B. L’ACTION EN RESPONSABILITÉ DIRIGÉE CONTRE L’ÉTAT
Deux arguments militent en faveur d’une action dirigée contre l’Etat et devant les juridictions de l’ordre judiciaire, lorsqu’un usager met en cause le fonctionnement du service public de l’état civil. Les actes de l’état civil concernent l’état de toute personne prise en sa qualité de personne privée, et le fonctionnement du service de l’état civil est placé sous le contrôle de l’autorité judiciaire (4). Par ailleurs, une omission d’une mention dans un acte de l’état civil, une erreur ou un motif de nullité, peut être à l’origine du préjudice subi par l’usager. Dans l’arrêt précité du 28 avril 1981, la Cour de cassation a admis que les particuliers pouvaient, dans de telles circonstances, mettre en cause directement la responsabilité du service de l’état civil défectueux, et donc agir contre l’Etat. Les actes accomplis par le maire en qualité d’officier de l’état civil sont effectués au nom et pour le compte de l’Etat (5). Si la preuve d’un dysfonctionnement du service public de l’état civil est rapportée, la responsabilité de l’Etat pourra donc être retenue. La compétence des juridictions administratives sera sollicitée ensuite dans l’hypothèse où une action en garantie est dirigée contre l’agent à l’origine de la faute ou lorsque l’Etat exerce l’action récursoire.

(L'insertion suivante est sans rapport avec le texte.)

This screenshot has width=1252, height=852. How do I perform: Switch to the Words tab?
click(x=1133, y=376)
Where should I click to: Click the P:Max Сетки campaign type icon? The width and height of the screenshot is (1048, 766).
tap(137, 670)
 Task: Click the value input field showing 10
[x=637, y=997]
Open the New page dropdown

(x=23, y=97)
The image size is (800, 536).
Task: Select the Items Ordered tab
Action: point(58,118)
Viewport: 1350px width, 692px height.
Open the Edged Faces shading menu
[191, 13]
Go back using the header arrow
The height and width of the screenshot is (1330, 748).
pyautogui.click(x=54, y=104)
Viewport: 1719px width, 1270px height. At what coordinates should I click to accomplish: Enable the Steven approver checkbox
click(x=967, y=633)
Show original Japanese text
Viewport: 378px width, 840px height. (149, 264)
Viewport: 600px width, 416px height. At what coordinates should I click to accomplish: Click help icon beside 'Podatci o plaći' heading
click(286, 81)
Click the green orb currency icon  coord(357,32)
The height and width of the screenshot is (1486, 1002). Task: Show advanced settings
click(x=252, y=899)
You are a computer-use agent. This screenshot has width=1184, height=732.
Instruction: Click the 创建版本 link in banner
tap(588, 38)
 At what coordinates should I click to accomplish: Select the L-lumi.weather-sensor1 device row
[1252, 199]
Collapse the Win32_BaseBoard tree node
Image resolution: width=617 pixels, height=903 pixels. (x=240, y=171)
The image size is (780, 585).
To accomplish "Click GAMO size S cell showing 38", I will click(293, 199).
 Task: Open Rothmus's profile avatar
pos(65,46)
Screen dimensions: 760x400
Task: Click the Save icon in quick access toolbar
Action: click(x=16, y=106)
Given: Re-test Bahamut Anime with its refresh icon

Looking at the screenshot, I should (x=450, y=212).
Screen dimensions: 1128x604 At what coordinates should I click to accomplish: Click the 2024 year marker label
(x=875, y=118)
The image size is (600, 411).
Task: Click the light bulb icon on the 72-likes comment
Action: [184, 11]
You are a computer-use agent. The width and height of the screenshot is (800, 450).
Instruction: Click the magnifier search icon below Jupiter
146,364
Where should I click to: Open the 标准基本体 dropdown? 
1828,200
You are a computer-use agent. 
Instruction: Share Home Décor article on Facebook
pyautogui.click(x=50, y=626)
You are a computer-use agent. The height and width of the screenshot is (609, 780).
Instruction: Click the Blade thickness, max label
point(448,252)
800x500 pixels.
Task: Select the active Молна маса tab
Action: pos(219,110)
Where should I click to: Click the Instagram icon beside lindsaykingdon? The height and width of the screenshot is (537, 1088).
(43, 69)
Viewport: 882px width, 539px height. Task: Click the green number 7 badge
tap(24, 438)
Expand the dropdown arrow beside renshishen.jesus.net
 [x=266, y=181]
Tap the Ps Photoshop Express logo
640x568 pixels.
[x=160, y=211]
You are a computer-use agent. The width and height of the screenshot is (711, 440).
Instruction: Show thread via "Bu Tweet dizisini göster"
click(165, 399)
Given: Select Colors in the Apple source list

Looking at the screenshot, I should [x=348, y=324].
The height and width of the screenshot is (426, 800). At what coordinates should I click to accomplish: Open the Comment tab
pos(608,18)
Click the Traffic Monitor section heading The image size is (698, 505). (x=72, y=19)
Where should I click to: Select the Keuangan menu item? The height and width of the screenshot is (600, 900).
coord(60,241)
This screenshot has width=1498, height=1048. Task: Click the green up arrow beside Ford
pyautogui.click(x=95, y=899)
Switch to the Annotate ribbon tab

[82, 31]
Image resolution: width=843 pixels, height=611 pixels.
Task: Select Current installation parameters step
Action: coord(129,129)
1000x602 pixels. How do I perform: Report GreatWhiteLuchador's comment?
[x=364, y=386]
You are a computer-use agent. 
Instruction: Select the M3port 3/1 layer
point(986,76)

Par ailleurs, les procureurs de la République comme les greffes jouent un rôle fondamental en matière d’état des personnes, et en agissant pour le compte de l’Etat engagent aussi la responsabilité de ce dernier si la faute commise dans l’exercice de leurs fonctions est qualifiée de faute de service. S’agissant des initiatives prises par le procureur de la République, une distinction doit être faite selon qu’il intervient en qualité de supérieur hiérarchique des officiers de l’état civil, ou comme acteur des procédures relatives à l’état civil. Dans ce dernier cas, le procureur de la République intervient par voie d’instructions et celles-ci ne préjugent en aucune manière ce qui sera la décision du juge de fond en matière d’état des personnes. La question de la responsabilité de l’Etat, comme la responsabilité personnelle du procureur de la République, a donc peu de chance d’être recherchée. Il en est différemment pour les décisions formelles prises par le procureur de la République (contrôle des actes et registres, injonctions, sanctions). Ces décisions restent soumises au contrôle du tribunal de grande instance mais la faute de ser-vice qui ne manquerait pas d’être évoquée par un justiciable et usager du service public pourrait, de fait, engager celle de l’Etat (sur la responsabilité des greffiers, cf. IGREC nos 19 à 33).
(1)
Tribunal civil de Marennes, 23 juin 1907.
(2)
Cass. req. 15 juin 1909, DP 1911.1.113 ; Cass. civ., 1re, 28 avril 1981, n° 79-16274, à propos d’une omission de dresser un avis de mariage à la mairie du lieu de naissance.
(3)
Dijon, 4 février 2003, Truong-Hong c/ Gras, cité in Répertoire Dalloz, Encyclopédie des collectivités territoriales, chapitre 5, fascicule Responsabilité civile et administrative, mise à jour septembre 2013.
(4)
T. confl., 17 juin 1991, aff. Maadjel, req. n° 02650.
(5)
Dans le même sens, cf. Cass. civ. 1re, 14 novembre 2006, n° 04-10058 ; Cass. civ. 1re, 6 février 2007, n° 06.10403.